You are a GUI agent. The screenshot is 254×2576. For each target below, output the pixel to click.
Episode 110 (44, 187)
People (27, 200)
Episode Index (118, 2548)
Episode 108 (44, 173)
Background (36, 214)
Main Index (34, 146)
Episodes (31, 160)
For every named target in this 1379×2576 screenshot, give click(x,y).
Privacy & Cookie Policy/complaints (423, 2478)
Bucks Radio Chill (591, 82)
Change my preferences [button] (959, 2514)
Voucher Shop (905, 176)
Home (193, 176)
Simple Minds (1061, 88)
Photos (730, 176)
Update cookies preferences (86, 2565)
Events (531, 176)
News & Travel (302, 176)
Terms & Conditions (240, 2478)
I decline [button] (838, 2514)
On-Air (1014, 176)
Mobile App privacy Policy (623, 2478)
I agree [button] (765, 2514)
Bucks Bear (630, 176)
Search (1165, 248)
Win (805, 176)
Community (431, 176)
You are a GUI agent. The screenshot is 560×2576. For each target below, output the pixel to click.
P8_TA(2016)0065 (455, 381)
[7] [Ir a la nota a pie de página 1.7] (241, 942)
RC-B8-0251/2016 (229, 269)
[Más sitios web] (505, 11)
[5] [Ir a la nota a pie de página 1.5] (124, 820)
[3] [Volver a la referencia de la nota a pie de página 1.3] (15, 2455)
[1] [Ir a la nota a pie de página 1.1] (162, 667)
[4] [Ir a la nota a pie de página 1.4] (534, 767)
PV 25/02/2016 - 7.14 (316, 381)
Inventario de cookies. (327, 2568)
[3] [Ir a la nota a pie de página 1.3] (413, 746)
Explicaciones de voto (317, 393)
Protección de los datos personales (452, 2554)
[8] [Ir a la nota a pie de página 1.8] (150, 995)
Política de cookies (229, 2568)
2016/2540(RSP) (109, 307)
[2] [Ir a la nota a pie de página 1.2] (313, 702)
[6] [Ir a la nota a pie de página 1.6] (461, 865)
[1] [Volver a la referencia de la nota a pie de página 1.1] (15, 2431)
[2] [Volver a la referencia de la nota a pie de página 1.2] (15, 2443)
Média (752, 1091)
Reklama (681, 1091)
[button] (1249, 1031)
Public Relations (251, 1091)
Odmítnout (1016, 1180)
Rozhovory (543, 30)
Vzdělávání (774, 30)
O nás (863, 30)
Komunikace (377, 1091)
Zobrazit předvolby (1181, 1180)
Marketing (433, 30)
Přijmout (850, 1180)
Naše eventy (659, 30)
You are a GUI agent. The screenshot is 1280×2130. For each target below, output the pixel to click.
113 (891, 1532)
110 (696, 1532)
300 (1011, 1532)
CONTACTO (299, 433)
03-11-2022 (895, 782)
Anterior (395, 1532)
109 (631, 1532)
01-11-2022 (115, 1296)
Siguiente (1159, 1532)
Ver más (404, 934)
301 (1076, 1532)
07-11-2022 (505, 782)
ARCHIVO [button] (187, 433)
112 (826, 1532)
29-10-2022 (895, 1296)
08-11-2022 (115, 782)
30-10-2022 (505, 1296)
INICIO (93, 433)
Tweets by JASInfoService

▸ WORK TO COMPLETE:
Convert the material between the lines holding "Photos (730, 176)" and "[button] (1249, 1031)", inclusive, into a Markdown table with the columns No. and Entry, numbering each row and skipping any blank lines.

▸ REPLY TO THE TASK:
| No. | Entry |
|---|---|
| 1 | Photos (730, 176) |
| 2 | Update cookies preferences (86, 2565) |
| 3 | Events (531, 176) |
| 4 | News & Travel (302, 176) |
| 5 | Terms & Conditions (240, 2478) |
| 6 | I decline [button] (838, 2514) |
| 7 | On-Air (1014, 176) |
| 8 | Mobile App privacy Policy (623, 2478) |
| 9 | I agree [button] (765, 2514) |
| 10 | Bucks Bear (630, 176) |
| 11 | Search (1165, 248) |
| 12 | Win (805, 176) |
| 13 | Community (431, 176) |
| 14 | You are a GUI agent. The screenshot is 560×2576. For each target below, output the pixel to click. |
| 15 | P8_TA(2016)0065 (455, 381) |
| 16 | [7] [Ir a la nota a pie de página 1.7] (241, 942) |
| 17 | RC-B8-0251/2016 (229, 269) |
| 18 | [Más sitios web] (505, 11) |
| 19 | [5] [Ir a la nota a pie de página 1.5] (124, 820) |
| 20 | [3] [Volver a la referencia de la nota a pie de página 1.3] (15, 2455) |
| 21 | [1] [Ir a la nota a pie de página 1.1] (162, 667) |
| 22 | [4] [Ir a la nota a pie de página 1.4] (534, 767) |
| 23 | PV 25/02/2016 - 7.14 (316, 381) |
| 24 | Inventario de cookies. (327, 2568) |
| 25 | [3] [Ir a la nota a pie de página 1.3] (413, 746) |
| 26 | Explicaciones de voto (317, 393) |
| 27 | Protección de los datos personales (452, 2554) |
| 28 | [8] [Ir a la nota a pie de página 1.8] (150, 995) |
| 29 | Política de cookies (229, 2568) |
| 30 | 2016/2540(RSP) (109, 307) |
| 31 | [2] [Ir a la nota a pie de página 1.2] (313, 702) |
| 32 | [6] [Ir a la nota a pie de página 1.6] (461, 865) |
| 33 | [1] [Volver a la referencia de la nota a pie de página 1.1] (15, 2431) |
| 34 | [2] [Volver a la referencia de la nota a pie de página 1.2] (15, 2443) |
| 35 | Média (752, 1091) |
| 36 | Reklama (681, 1091) |
| 37 | [button] (1249, 1031) |